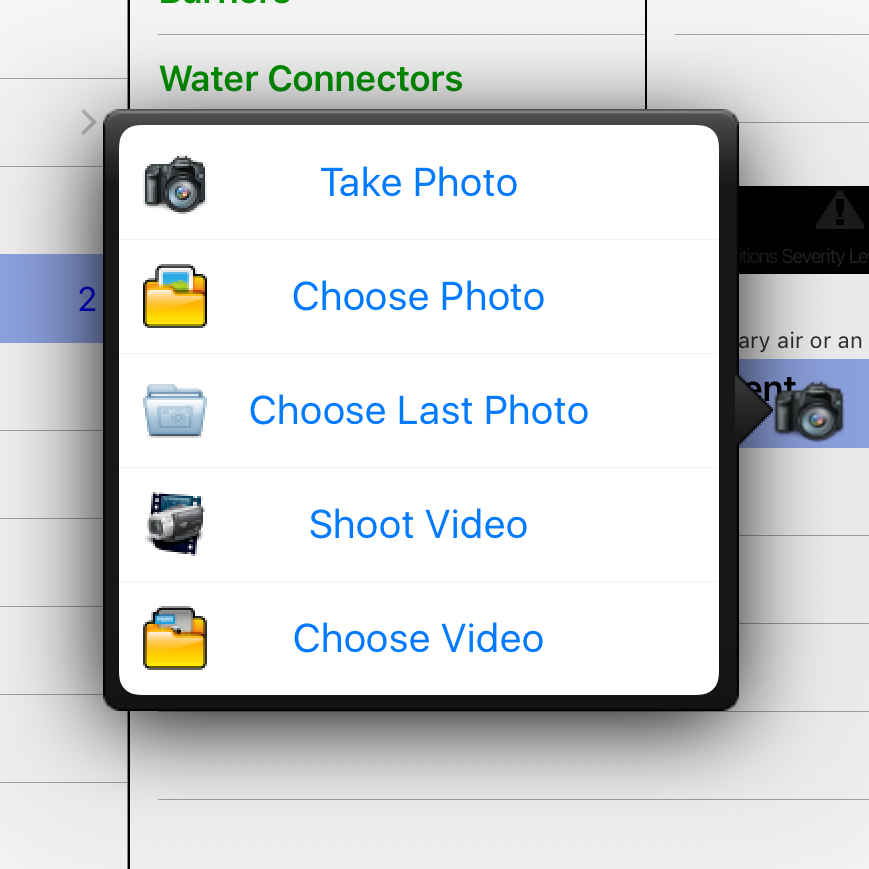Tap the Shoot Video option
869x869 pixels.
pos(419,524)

--

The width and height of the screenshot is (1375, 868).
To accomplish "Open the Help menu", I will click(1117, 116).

*Exercise goal*
Duplicate the lines starting with the line containing "Tap the Shoot Video option" and going on through the line containing "pos(419,524)", both included, leaving out the pictures.

*Exercise output*
Tap the Shoot Video option
869x869 pixels.
pos(419,524)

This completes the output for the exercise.